Taken together, these findings support the integration of RT as a feasible and potentially synergistic treatment option for selected patients with advanced mesothelioma, particularly when used in combination with or following immunotherapy. However, further randomized prospective studies are necessary to verify these findings and define optimal timing, dosage, and patient selection criteria for RT in this setting.

CONCLUSION

Mesothelioma generally has a low incidence rate and limited treatment options. Although surgery has been phased out as a primary treatment option in recent years and immunotherapy has yielded effective results and increased survival rates, rapid progress is not yet evident. The role of RT in mesothelioma remains controversial. RT combined with immunotherapy is known to be more effective than expected. We observe this particularly in studies of locally advanced lung cancer.

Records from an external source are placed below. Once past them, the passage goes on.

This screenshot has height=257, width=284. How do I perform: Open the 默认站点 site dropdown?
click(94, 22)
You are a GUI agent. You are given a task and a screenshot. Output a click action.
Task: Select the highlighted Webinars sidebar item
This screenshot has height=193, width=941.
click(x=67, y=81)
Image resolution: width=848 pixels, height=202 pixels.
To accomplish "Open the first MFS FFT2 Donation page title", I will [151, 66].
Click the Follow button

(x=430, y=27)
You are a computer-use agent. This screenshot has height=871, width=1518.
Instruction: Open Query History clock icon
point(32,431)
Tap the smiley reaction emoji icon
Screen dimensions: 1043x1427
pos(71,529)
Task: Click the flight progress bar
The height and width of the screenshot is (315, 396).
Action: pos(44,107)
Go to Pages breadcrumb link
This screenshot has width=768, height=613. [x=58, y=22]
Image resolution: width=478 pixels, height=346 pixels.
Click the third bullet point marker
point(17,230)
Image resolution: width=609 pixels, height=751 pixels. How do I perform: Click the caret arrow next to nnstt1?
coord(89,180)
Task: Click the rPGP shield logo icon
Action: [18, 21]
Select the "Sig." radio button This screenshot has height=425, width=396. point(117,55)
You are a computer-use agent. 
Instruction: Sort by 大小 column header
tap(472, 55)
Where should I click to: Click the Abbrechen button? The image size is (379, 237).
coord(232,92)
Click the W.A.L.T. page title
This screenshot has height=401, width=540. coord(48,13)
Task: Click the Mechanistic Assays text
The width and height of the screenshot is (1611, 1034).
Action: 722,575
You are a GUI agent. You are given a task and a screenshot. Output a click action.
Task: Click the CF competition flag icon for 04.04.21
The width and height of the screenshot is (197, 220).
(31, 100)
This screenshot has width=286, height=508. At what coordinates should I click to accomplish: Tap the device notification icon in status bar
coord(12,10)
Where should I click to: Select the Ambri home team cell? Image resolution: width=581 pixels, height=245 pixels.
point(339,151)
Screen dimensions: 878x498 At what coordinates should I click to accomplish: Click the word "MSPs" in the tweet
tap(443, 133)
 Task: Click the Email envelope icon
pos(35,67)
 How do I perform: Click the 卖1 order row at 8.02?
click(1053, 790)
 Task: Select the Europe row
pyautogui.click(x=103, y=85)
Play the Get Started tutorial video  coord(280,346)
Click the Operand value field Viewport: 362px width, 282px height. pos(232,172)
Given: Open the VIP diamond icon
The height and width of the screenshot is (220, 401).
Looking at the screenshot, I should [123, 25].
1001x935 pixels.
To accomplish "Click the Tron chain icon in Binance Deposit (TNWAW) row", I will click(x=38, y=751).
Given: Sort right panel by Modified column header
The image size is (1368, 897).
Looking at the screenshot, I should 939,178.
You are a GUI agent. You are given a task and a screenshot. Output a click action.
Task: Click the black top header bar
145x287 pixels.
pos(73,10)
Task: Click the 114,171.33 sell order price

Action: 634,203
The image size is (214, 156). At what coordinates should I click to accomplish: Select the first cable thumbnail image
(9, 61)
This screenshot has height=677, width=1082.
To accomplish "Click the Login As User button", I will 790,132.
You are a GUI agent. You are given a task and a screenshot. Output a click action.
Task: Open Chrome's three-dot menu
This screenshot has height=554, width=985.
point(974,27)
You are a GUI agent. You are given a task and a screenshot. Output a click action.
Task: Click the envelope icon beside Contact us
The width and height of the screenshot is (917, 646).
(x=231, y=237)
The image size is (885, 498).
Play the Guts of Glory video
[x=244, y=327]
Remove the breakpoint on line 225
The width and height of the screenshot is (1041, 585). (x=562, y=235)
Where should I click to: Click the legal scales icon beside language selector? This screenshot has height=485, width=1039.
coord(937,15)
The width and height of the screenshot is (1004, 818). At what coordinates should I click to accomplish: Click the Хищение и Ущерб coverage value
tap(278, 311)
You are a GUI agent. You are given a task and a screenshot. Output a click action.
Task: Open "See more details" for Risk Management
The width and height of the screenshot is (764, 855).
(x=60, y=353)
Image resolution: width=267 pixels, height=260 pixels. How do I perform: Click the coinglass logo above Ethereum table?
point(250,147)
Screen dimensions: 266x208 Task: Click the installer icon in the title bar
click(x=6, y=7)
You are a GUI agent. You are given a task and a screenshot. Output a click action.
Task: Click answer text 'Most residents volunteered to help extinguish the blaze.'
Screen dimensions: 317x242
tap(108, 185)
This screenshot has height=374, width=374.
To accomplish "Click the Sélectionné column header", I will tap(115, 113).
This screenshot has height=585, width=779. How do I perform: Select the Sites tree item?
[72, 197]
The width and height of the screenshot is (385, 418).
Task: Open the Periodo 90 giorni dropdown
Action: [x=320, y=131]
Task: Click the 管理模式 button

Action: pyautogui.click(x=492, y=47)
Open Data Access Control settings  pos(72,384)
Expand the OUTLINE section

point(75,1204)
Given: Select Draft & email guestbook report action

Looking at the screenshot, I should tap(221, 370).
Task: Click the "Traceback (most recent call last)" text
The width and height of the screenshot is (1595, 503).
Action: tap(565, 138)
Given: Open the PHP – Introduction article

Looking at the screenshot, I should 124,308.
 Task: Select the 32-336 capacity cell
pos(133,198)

Our results indicate that RT following first-line chemotherapy may offer a survival benefit for patients with metastatic or inoperable mesothelioma. While our findings are encouraging, this study has a small sample size and a retrospective design; further prospective studies are necessary to determine the optimal timing, appropriate patient selection, and the best approach for integrating RT into standard treatment protocols for mesothelioma.

Ethics

Ethics Committee Approval: This study was performed in accordance with the principles of the Declaration of Helsinki and was approved by University of Health Sciences Türkiye, Kartal Dr. Lütfi Kırdar City Hospital’s Ethics/Institutional Review Board (date: 30.12.2025, no: 2025/0l0.99/23/33).
Informed Consent: Retrospective study.

Authorship Contributions

Concept: S.Ö., S.A., Design: S.Ö., S.A., Data Collection or Processing: S.A., U.Ö., Analysis or Interpretation: S.Ö., S.A., Literature Search: S.A., U.Ö., Writing: S.Ö.
Conflict of Interest: No conflict of interest was declared by the authors.
Financial Disclosure: The authors declared that this study received no financial support.